Balades, Voyages

Balade sur la Côte Vermeille

October 13, 2017

En septembre, après un été pluvieux et grisâtre qui ressemblait drôlement à l’automne (sans les jolies couleurs ni les feuilles), on a décidé d’aller chasser le soleil et d’aller découvrir la Côte Vermeille.

Les vacances, c’est toujours un peu compliqué en vivant à l’étranger. Il faut à chaque fois choisir entre rendre visite à la famille et aux amis, et partir découvrir une nouvelle ville ou un nouveau pays. J’ai la chance de n’être pas si loin que ça de ma famille et d’avoir des dates de voyage flexibles vu mon emploi du temps, mais la question se pose depuis un an : comment organise-t-on les congés ? Cette année, la famille est passée en priorité, mais on avait quand même envie d’avoir une semaine rien qu’à deux pour découvrir un nouvel endroit, et avons opté pour la Côte Vermeille.

La Côte Vermeille, c’est ce long bout de terre dans les Pyrénées-Orientales longeant la côte et finissant à la frontière espagnole. Basés à Port-Vendres, juste à côté du port de plaisance, nous avons pu pendant cette semaine découvrir les villes alentour – Collioure, Argelès, Cerbère et Banyuls, et en prendre plein les yeux. Le beau temps n’était pas toujours au rendez-vous, le vent, lui, l’était un peu trop, mais qu’importe : le dépaysement était là, entre mer et montagne et falaises abruptes.

Aller se baigner dans une Anse de Paulilles déserte (prenez une eau à 19° et un peu de vent, et vous obtenez une plage vide), se lever le matin et aller chercher des croissants et pains au chocolat frais sur le port (gros manque de vraies viennoiseries depuis un an), admirer la vue sur le port en sirotant un verre de rosé ou de Banyuls parfumé, rêver de posséder un bateau et de l’emmener naviguer, et profiter des vues majestueuses sur la côte qu’offrent de nombreux sentiers de randonnées : le programme était parfait.

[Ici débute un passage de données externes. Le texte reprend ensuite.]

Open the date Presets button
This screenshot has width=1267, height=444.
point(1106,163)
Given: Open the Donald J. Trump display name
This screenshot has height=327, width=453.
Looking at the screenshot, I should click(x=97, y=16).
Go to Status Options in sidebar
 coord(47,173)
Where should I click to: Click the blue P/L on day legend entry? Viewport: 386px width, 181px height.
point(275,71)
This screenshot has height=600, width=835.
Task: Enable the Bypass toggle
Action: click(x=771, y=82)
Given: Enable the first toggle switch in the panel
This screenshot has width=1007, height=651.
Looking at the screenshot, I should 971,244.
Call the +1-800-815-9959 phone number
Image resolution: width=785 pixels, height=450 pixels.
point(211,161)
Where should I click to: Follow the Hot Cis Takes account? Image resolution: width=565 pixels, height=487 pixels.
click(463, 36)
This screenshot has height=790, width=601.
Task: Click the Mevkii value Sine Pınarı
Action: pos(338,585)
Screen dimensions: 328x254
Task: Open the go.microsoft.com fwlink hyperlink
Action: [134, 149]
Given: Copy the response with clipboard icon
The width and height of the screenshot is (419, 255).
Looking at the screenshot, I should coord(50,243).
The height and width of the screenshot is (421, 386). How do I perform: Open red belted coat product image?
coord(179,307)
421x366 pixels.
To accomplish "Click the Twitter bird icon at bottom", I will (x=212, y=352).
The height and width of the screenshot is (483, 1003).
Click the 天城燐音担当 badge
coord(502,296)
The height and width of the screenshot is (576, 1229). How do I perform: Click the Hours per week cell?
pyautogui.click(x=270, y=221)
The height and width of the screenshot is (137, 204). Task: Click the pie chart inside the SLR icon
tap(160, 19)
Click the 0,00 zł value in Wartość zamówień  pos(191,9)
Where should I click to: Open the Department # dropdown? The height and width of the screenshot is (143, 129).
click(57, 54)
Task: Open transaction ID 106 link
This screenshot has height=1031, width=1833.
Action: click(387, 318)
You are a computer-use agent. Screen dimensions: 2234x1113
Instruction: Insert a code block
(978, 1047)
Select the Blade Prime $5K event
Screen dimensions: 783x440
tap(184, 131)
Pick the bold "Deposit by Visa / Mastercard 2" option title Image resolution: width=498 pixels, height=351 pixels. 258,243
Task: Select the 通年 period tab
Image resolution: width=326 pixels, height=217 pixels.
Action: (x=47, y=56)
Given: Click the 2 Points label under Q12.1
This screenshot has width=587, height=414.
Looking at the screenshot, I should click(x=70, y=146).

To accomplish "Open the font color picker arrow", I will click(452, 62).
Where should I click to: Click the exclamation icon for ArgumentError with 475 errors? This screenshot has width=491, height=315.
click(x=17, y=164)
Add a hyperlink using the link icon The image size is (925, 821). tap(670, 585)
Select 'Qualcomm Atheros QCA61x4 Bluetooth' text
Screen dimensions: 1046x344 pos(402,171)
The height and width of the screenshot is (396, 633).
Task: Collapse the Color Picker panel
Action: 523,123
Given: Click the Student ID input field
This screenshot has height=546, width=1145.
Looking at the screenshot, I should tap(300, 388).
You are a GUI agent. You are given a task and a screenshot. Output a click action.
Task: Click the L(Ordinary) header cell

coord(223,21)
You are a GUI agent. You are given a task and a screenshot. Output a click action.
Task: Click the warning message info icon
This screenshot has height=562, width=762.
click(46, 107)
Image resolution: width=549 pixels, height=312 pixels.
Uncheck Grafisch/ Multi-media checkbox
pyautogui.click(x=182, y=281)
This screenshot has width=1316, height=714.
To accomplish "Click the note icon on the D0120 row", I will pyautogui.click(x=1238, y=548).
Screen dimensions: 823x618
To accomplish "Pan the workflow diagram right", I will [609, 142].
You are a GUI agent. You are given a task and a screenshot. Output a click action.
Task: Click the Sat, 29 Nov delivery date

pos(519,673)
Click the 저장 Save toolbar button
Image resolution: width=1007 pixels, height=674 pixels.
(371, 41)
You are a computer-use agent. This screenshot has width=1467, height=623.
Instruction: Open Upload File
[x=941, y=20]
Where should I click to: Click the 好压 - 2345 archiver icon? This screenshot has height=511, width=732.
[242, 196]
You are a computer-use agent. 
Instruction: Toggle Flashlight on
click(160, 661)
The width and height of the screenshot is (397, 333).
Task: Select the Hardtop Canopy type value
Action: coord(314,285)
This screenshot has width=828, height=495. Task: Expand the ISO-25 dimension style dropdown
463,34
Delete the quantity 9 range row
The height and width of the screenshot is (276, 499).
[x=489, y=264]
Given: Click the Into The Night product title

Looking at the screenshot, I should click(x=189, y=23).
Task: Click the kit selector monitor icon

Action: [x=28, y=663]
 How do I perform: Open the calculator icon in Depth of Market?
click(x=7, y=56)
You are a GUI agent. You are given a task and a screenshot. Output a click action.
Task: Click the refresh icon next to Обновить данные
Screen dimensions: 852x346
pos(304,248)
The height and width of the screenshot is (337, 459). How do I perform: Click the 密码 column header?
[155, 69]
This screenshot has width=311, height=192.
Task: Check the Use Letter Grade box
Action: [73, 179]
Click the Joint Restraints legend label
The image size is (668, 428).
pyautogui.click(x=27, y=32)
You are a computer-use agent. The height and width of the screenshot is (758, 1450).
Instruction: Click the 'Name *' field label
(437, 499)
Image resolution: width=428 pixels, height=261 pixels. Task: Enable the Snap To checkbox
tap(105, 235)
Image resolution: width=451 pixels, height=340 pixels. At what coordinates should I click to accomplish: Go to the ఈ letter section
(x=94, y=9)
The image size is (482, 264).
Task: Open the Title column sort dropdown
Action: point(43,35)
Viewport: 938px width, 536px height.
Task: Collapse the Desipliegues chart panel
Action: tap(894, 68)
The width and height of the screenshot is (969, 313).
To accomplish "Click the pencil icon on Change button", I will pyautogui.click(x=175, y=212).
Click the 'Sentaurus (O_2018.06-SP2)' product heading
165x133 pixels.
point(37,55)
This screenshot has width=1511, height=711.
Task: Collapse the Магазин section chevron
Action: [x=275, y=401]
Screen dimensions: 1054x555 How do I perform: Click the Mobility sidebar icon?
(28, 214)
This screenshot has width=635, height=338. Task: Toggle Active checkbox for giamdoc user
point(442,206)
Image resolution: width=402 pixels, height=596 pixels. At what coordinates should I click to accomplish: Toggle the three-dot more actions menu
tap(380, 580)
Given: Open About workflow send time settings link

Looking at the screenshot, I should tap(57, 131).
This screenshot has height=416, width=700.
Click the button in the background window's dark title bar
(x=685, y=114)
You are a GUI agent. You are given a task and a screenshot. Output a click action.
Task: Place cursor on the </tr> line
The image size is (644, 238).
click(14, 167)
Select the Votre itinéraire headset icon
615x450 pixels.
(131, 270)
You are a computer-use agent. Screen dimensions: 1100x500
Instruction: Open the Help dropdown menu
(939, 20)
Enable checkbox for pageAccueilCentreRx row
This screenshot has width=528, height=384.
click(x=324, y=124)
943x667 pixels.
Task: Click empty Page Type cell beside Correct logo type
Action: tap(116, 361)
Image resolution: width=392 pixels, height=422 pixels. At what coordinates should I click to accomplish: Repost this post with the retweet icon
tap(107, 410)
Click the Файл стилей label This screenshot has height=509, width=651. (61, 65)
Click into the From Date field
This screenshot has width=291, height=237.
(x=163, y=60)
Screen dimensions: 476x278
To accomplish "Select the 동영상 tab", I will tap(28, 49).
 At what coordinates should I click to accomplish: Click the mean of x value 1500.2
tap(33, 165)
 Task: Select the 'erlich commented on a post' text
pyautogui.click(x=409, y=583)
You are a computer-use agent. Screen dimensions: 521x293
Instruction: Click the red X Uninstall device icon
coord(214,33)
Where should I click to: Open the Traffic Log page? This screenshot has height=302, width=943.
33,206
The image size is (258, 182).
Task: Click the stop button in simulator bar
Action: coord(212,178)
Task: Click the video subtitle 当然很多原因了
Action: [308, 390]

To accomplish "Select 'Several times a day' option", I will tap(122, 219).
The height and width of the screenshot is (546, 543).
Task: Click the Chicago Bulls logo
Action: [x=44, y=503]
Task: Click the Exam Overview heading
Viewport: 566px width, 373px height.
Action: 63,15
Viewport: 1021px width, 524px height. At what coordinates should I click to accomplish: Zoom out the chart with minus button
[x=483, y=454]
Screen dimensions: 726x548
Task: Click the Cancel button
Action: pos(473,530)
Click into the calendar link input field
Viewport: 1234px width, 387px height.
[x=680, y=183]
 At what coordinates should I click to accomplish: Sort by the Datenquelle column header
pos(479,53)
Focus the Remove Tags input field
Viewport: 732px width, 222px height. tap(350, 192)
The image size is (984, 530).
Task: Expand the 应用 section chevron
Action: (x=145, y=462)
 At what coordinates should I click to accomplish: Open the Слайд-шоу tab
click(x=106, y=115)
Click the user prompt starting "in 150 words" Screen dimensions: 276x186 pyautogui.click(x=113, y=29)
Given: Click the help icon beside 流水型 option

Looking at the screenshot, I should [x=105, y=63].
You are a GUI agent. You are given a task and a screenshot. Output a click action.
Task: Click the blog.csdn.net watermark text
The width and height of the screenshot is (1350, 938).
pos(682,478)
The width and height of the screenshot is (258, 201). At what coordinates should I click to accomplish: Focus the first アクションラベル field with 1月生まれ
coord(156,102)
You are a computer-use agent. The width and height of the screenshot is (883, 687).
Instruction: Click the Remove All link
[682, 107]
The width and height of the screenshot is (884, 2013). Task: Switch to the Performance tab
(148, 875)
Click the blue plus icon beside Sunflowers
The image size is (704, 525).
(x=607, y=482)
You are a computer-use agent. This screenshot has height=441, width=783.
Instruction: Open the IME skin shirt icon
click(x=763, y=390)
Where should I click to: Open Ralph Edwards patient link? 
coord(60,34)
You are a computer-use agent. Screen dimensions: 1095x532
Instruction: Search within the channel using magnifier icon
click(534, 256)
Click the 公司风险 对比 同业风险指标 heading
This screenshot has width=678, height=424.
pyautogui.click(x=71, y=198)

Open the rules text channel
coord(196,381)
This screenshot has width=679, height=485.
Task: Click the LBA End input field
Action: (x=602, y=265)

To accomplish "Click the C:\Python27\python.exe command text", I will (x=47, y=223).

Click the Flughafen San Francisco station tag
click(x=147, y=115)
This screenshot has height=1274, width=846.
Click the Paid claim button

Ca avait pourtant un peu mal commencé, puisque j’ai eu l’excellente idée de me blesser en courant quelques jours avant le départ – le mot sciatique n’a jamais été prononcé par le médecin ni par mes ostéopathes, mais ma démarche de grand-mère et la douleur qui s’étendait jusque dans la jambe y ressemblait drôlement. D’ailleurs, petit aparté expat, cette douleur fut l’occasion de tester la redoutée NHS anglaise, et je n’ai pas été déçue du voyage : trois jours pour obtenir un rendez-vous chez un généraliste, consultation de 3 minutes montre en main, pour ressortir du cabinet avec un vague diagnostic de douleurs musculaires qui disparaitront un jour… et un feuille recensant des exercices d’étirements “au cas où”. Il y a des instants où la France me manque…

C’est donc un peu frustrée que j’ai entamée cette semaine de vacances, car nous avions prévu pas mal de randonnées et que j’ai vite compris que crapahuter sur les falaises allait être très compliqué. J’ai quand même testé par deux fois, tenant d’ignorer la douleur lancinante à chaque pas, mais j’ai dû à chaque fois renoncer à mi-parcours pour rentrer en bus. Cette frustration était présente à chaque fois que nous essayions de prévoir le programme de la journée, et a bien failli me gâcher la visite de Perpignan (qui a elle aussi coupé court à cause de la douleur et de la pluie, même si je n’en garde pas un trop mauvais souvenir).

Il aura fallu quelques jours, mais la raison l’a enfin emportée : du repos, des petites distances et profiter de ce que l’on peut, et les vacances ne seront pas gâchées. Bien sûr, j’aurais préféré pouvoir faire le cabri sur les hauteurs de Port-Vendres, mettre un pied en Espagne par le chemin des contrebandiers plutôt que de l’apercevoir au loin, et tenter cette initiation à la plongée qui nous faisait de l’oeil, mais tant pis : cette semaine m’a quand même fait un bien fou, et le retour dans une Londres polluée et pluvieuse a été un peu difficile. Dur dur de passer après ces paysages… Je serais curieuse d’y retourner un jour, pour prendre en quelque sorte ma revanche et enfin randonner à souhait le long de la mer.